### DATA RECORDS

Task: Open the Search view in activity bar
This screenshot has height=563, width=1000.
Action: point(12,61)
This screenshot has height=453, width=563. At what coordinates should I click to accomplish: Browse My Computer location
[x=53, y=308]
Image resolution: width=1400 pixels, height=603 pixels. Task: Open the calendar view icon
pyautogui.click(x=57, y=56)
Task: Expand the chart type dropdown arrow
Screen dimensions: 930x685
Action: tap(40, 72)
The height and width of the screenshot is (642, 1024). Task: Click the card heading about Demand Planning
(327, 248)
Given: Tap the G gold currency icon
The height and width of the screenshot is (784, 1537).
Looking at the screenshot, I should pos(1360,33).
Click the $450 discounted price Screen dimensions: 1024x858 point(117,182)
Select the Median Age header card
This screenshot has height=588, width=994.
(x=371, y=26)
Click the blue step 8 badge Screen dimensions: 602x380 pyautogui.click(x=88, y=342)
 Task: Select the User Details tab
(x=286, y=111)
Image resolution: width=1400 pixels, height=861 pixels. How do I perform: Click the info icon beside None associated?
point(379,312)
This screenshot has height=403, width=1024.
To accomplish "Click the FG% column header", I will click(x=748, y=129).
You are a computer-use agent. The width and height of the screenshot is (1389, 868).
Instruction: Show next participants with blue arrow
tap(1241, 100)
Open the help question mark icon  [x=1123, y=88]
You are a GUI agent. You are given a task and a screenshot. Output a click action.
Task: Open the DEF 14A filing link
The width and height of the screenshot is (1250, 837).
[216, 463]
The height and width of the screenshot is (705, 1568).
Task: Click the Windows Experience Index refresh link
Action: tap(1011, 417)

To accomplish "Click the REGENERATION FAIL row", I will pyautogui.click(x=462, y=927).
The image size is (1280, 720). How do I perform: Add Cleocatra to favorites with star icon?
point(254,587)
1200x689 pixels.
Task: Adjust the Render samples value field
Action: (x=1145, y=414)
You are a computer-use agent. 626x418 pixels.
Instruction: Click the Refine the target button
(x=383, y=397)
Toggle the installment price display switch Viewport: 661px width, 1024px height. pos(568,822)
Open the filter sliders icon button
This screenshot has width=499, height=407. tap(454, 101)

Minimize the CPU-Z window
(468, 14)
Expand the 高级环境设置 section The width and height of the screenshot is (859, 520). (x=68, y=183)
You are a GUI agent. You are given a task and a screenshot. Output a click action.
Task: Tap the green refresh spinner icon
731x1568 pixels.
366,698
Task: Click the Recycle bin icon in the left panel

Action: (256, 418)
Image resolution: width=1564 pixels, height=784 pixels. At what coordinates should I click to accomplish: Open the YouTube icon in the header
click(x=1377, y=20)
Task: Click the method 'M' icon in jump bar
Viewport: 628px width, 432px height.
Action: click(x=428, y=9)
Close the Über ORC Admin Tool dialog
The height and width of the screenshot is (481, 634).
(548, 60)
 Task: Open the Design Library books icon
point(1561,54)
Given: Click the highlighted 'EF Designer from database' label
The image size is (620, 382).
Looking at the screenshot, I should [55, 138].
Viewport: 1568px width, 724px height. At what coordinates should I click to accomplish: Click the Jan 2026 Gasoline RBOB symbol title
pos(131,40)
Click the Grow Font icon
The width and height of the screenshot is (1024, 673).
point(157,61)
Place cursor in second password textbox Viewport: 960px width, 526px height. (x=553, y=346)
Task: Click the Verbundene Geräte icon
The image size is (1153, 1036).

######

Only the data above, repeated exactly, should make up the reply.

> ANSWER BOX:
Task: Open the Search view in activity bar
This screenshot has height=563, width=1000.
Action: point(12,61)
This screenshot has height=453, width=563. At what coordinates should I click to accomplish: Browse My Computer location
[x=53, y=308]
Image resolution: width=1400 pixels, height=603 pixels. Task: Open the calendar view icon
pyautogui.click(x=57, y=56)
Task: Expand the chart type dropdown arrow
Screen dimensions: 930x685
Action: tap(40, 72)
The height and width of the screenshot is (642, 1024). Task: Click the card heading about Demand Planning
(327, 248)
Given: Tap the G gold currency icon
The height and width of the screenshot is (784, 1537).
Looking at the screenshot, I should pos(1360,33).
Click the $450 discounted price Screen dimensions: 1024x858 point(117,182)
Select the Median Age header card
This screenshot has height=588, width=994.
(x=371, y=26)
Click the blue step 8 badge Screen dimensions: 602x380 pyautogui.click(x=88, y=342)
 Task: Select the User Details tab
(x=286, y=111)
Image resolution: width=1400 pixels, height=861 pixels. How do I perform: Click the info icon beside None associated?
point(379,312)
This screenshot has height=403, width=1024.
To accomplish "Click the FG% column header", I will click(x=748, y=129).
You are a computer-use agent. The width and height of the screenshot is (1389, 868).
Instruction: Show next participants with blue arrow
tap(1241, 100)
Open the help question mark icon  [x=1123, y=88]
You are a GUI agent. You are given a task and a screenshot. Output a click action.
Task: Open the DEF 14A filing link
The width and height of the screenshot is (1250, 837).
[216, 463]
The height and width of the screenshot is (705, 1568).
Task: Click the Windows Experience Index refresh link
Action: tap(1011, 417)

To accomplish "Click the REGENERATION FAIL row", I will pyautogui.click(x=462, y=927).
The image size is (1280, 720). How do I perform: Add Cleocatra to favorites with star icon?
point(254,587)
1200x689 pixels.
Task: Adjust the Render samples value field
Action: (x=1145, y=414)
You are a computer-use agent. 626x418 pixels.
Instruction: Click the Refine the target button
(x=383, y=397)
Toggle the installment price display switch Viewport: 661px width, 1024px height. pos(568,822)
Open the filter sliders icon button
This screenshot has width=499, height=407. tap(454, 101)

Minimize the CPU-Z window
(468, 14)
Expand the 高级环境设置 section The width and height of the screenshot is (859, 520). (x=68, y=183)
You are a GUI agent. You are given a task and a screenshot. Output a click action.
Task: Tap the green refresh spinner icon
731x1568 pixels.
366,698
Task: Click the Recycle bin icon in the left panel

Action: (256, 418)
Image resolution: width=1564 pixels, height=784 pixels. At what coordinates should I click to accomplish: Open the YouTube icon in the header
click(x=1377, y=20)
Task: Click the method 'M' icon in jump bar
Viewport: 628px width, 432px height.
Action: click(x=428, y=9)
Close the Über ORC Admin Tool dialog
The height and width of the screenshot is (481, 634).
(548, 60)
 Task: Open the Design Library books icon
point(1561,54)
Given: Click the highlighted 'EF Designer from database' label
The image size is (620, 382).
Looking at the screenshot, I should [55, 138].
Viewport: 1568px width, 724px height. At what coordinates should I click to accomplish: Click the Jan 2026 Gasoline RBOB symbol title
pos(131,40)
Click the Grow Font icon
The width and height of the screenshot is (1024, 673).
point(157,61)
Place cursor in second password textbox Viewport: 960px width, 526px height. (x=553, y=346)
Task: Click the Verbundene Geräte icon
The image size is (1153, 1036).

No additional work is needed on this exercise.